And high deductibles are getting higher. A recent review of plans offered via the federal marketplace found that more than half of the plans offered in many states have a deductible of $3,000 or more.

Employers are also fueling the trend as they seek to reduce their spending on healthcare by shifting more of the burden to employees. Some 46 percent of all employees (and 63 percent of employees in small firms) have deductibles of $1,000 or more, according to The Henry J. Kaiser Family Foundation 2015 Employer Health Benefits Survey. The average deductible of $1,077 has climbed 255 percent from $303 in 2006.

What to consider before you choose a plan

If you’re leaning toward a high deductible plan to save on costs, keep these tips in mind.

Look for a plan that waives deductibles for chronic conditions like diabetes . Families USA’s Fish-Parcham says some forward-looking plans are lowering co-payments and waiving deductibles to ensure patients with chronic conditions, such as diabetes, high blood pressure and asthma, don’t neglect their health.

Check your savings account.
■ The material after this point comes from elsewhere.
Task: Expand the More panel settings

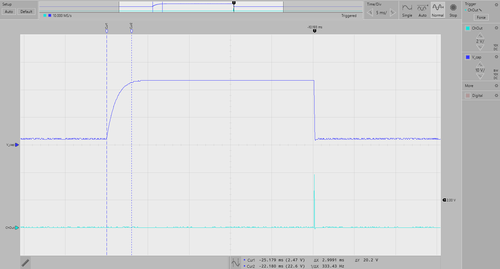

Unless you have enough money saved to meet your deductible and/or out-of-pocket maximum, avoid a high deductible plan if you can.

Read the fine print. Even though the Affordable Care Act (ACA) has limited the out-of-pocket maximum that a Marketplace plan can charge an individual to $6,850 a year in 2016 ($13,700 for a family plan), some insurance companies have found a way around this by excluding the deductible from the out-of-pocket maximum, according to U.S. News and World Report. That means if your deductible is $5000 and your out-of-pocket maximum is $5500, you would have to pay $10,500 before your health plan covered all your expenses.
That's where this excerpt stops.